| TASK REQUIREMENTS |
a: In the passage on divorce and failed businesses, what share of the writer's clients have divorced in the five years before coming to the office or are in the midst of divorcing?
b: Using the passage on divorce and failed businesses, explain why creditors go after owners of failed businesses personally.
c: Carry on the passage on divorce and failed businesses from the point where it ends.

======== EXTRACT ========

Divorce – I would say that about one third of my clients have divorced within five years prior to arriving in my office or are in the midst of divorcing. The ramifications of divorce are not always instantly felt. However, the fact of the matter is, for most people (women in particular), the writing is already on the wall. With no alimony, kids to raise, and a merely a decent pay check, these newly divorced folks become more and more dependent on credit cards, pay day loans, car title loans, and personal loans. Eventually, the music stops.
Failed businesses – Once the government contracts dry up or the economy slows down, the LLC or Corporation begins to fail. Unfortunately, some individuals go down with their sinking ship. Business owners have guaranteed personal loans or have used their personal credit cards in a desperate attempt to save their business. As the business is no longer profitable and the debt begins to mount, creditors begin to pursue these folks personally and bankruptcy is typically the only way out.

======== MATERIAL PROVIDED ========

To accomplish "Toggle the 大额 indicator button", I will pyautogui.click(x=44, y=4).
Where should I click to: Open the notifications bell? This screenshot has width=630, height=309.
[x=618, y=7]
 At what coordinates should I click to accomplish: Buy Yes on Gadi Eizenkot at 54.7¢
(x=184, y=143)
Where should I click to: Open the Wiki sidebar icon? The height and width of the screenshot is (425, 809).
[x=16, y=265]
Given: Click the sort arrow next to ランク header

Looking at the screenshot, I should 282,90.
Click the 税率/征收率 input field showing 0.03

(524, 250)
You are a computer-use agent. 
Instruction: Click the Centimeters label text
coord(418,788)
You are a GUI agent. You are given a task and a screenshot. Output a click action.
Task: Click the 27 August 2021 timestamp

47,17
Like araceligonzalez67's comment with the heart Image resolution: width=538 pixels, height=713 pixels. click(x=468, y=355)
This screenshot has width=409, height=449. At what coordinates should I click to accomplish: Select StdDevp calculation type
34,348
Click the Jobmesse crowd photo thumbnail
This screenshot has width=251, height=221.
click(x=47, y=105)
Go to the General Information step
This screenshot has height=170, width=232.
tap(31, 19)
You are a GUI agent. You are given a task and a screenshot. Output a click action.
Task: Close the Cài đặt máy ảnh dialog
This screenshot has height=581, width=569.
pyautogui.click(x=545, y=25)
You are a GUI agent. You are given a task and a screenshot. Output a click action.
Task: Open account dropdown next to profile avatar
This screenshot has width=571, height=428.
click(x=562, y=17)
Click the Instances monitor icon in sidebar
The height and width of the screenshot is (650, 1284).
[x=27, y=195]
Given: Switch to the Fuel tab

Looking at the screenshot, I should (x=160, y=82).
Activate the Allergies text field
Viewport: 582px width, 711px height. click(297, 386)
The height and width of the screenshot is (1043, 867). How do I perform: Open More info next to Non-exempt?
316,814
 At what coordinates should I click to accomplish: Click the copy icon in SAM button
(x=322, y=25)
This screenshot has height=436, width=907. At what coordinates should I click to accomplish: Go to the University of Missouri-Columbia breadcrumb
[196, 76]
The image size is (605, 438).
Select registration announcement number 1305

========

| PER-TASK OUTPUTS |
a: About one third.

b: The owners guaranteed personal loans or used their personal credit cards to try to save the business. When the business is no longer profitable and the debt mounts, creditors pursue them personally.

c:
Underemployment – People like to talk a lot about unemployment numbers, but I think the statistic that hides in the shadows and is often overlooked is the fact that millions of people in this country, particularly those living in more expensive parts of the country like Alexandria, VA and Fairfax, VA, simply do not earn enough money. They can barely cover their bills, but when it comes to anything “extra,” like a trip to the dentist, the basement floods, or the car has to be taken to the mechanic for major repairs, there simply is not enough money in the bank. That is when credit cards and personal loans become relied upon out of mere necessity. This typically goes on for years as the individual faithfully pays at least the minimum balance each month. Eventually, the amount of debt becomes insurmountable and the only way to escape is to file for bankruptcy.
We need to stop referring to people who have filed for bankruptcy as “deadbeats.” It not only demonstrates insensitivity, but also a great deal of ignorance as to why people declare bankruptcy in the first place. So, my advice is “judge not, lest you be judged.”
10 Replies to “Why People Declare Bankruptcy?”
I’ve been in the health care business for 30 years and I definitely have noticed an uptick in failed businesses. Most are still making money but not enough. They live beyond their means and then you know what happens.
Bankrupty can be caused by each one of the items listed, including a combination thereof.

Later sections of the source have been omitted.